シリア難民は日々の生活のために、あらゆる違法行為を行うように、なってきているのだ。若いシリア女性は売春をし、子供たちや中年以上の女性たちは物乞いを、若者は窃盗をという具合に、路上生活も迷惑な話であろう。
地中海に面して冬も温暖なイズミール市は、ヨーロッパからの観光客が冬になると多数押しかけてくるのだが、彼ら観光客を狙った、すり、物乞い、売春が激増する。それは観光を売り物にしているイズミールにとっては、極めて迷惑な話なのだ。
当然の帰結として、トルコ人が差別発言を、シリア難民に向けることになる。『泥棒』『売春婦』『トラブルメーカー』といった類の罵倒が、シリア難民に向けられるのだ。それを子供たちが真似することは、教育上も良くない。

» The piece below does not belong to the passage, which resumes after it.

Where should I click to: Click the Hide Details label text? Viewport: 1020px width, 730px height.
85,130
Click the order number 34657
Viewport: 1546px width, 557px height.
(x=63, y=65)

このシリア難民対策にトルコ政府は、25億ドルを費やしているが、そのうちの23億ドルは、トルコ政府の予算でまかなわれている。このなかには難民の子供たちの教育費も含まれているが、現状では80万人のシリアの子供のうち、14%程度しか学校に通っていないということだ。それは難民キャンプから都市部に移住し、居所不明となっているからだ。トルコ政府は今年中に、何とか全ての難民の登録を済ませたいと思っている。
現状ですらひどい状態なのに、もし、シリアの大都市アレッポがIS(ISIL)の手に落ちることになれば、難民の数は倍以上に膨れあがることであろう。そのときトルコ政府としては、完全にお手上げ状態になる、ということではないのか。
冬は既に始まっている。難民キャンプの人たちに配られる支援物資は、ビニール・シートと冬服だそうだ。食糧や水はどうなるのか、医療サービスはと幾らでも不安は広がる。